A text-based queue tool

Project description

TextQueue

TextQueue is a text-based message queue, meant to be a sqlite or json~esque human readable daemonless file that represents a message queue. It has some additional features that allow it to be slightly parallelizable as well.

The goals of TextQueue are

  • To be human readable, like json
  • To be human editable at rest, like json
  • To function as a file based daemonless service, like sqlite
  • To be a text based message queue.
  • To be forwards and backwards compatable with all future and previous versions of TextQueue

TextQueue looks like this

# A comment begins with a '#' sign
=An already processed message begins with an '=' character
=An already processed message can have multiple lines
 if each sequential line begins with a ' ' space
=Processed message 3
=Processed message 4
-A queued message begins with a '-' character

-Blank lines are allowed
-Queued message 7 fist line
 Queued message 7 second line
 Queued message 7 third line
 Queued message 7 fouth line
# Multiline comments are possible
  Using space as the starting character for the
  following lines
=Processed messages can apear after queued messages.
=Sometimes later jobs will finish before earlier ones
-Some message 10
# Messages are space sensitive, so this message will read "  Some message 11  "
-  Some message 11  
-Some message 12
# Comment's leading spaces are optional here, they are not parsed the same way
# Multiple Comments can also be next to each other
# which can also be used for multi line comments. But they will
# each be read as a single line if the user is trying to read comments.

  • # A coment, these lines will be compleetly ignored
  • = the denotion of a new messae in the queue that has already been processed
  • - the denotion of a new message in the queue
  • the denotion of a continuation of the previous message onto the next line

Textqueue plays nicely with other text-based serialized systems. Is lightweight on the disk, only updating single characters or appending lines, and is easily human manipulatable. Due to the nature of textqueue's syntax, we do not need to escape any control characters inside the message becuase each control character will start in the first column of the message.
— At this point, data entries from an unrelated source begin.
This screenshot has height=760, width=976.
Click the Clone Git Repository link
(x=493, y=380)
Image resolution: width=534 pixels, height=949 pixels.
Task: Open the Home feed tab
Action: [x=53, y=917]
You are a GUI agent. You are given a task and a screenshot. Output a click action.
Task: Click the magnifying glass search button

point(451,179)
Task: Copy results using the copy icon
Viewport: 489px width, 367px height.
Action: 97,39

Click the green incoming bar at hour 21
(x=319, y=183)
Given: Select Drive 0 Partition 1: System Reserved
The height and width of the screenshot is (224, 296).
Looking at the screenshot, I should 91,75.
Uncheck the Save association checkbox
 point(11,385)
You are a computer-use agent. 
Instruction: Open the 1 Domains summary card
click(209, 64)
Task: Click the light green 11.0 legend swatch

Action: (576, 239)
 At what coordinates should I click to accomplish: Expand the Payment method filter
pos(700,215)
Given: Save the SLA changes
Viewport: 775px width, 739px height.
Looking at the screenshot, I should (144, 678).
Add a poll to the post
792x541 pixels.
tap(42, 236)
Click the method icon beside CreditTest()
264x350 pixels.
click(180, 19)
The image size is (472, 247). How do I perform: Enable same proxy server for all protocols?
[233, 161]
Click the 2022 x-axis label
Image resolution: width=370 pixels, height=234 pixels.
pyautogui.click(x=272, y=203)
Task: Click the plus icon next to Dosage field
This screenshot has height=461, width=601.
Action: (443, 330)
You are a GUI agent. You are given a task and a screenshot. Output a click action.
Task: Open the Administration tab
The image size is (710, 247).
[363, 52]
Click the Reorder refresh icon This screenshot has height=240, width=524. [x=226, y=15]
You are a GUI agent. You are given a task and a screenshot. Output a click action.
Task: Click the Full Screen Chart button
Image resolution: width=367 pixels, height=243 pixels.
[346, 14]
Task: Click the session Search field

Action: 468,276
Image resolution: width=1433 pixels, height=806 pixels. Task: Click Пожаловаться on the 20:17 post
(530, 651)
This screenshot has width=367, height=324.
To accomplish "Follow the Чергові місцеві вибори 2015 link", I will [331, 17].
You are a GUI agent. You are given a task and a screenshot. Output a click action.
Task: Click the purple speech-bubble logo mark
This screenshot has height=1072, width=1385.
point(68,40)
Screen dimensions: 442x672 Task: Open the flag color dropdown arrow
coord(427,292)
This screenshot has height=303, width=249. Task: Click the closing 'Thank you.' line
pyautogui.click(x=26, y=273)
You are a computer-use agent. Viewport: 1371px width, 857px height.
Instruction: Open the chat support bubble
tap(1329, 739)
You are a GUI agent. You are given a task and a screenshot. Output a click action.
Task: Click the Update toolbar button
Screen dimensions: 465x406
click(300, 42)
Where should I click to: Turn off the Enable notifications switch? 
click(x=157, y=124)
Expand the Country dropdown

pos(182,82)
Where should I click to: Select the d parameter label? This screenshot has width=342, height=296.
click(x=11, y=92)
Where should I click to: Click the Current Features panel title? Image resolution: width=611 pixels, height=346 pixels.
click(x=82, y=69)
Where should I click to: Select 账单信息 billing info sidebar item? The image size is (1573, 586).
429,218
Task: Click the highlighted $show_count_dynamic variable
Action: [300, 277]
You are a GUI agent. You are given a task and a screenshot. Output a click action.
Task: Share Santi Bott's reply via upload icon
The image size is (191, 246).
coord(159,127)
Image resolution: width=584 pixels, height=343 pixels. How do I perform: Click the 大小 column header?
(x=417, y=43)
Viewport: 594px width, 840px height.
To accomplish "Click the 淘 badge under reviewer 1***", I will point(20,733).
Any control characters that exist inside the message will be treated as their reguar utf8 characters Any newlines inside the message are treated as the end of the message. But if the control sequence of the next line is a space, then that newline and the next line are added to previous message. If any new control characters need to be added in the future they will always start in column 0, even if they need to extend to further columns down the line later.

Queueform does not have any specification for a lockfile making it not fully thread safe yet, though there are some threadsafe guarentees that arise from the current methodology.

  • Any message that is being marked as processed will never be marked as queued
  • Multiple message can be marked as processed simultaniously.

However it does not protect against:

  • once and only once - Two processes reading the same control caracter, picking up the same message, and both marking the message as handled
  • Manual human editable tools accessing the file, causing full file rewrites that can alter the entire saved state.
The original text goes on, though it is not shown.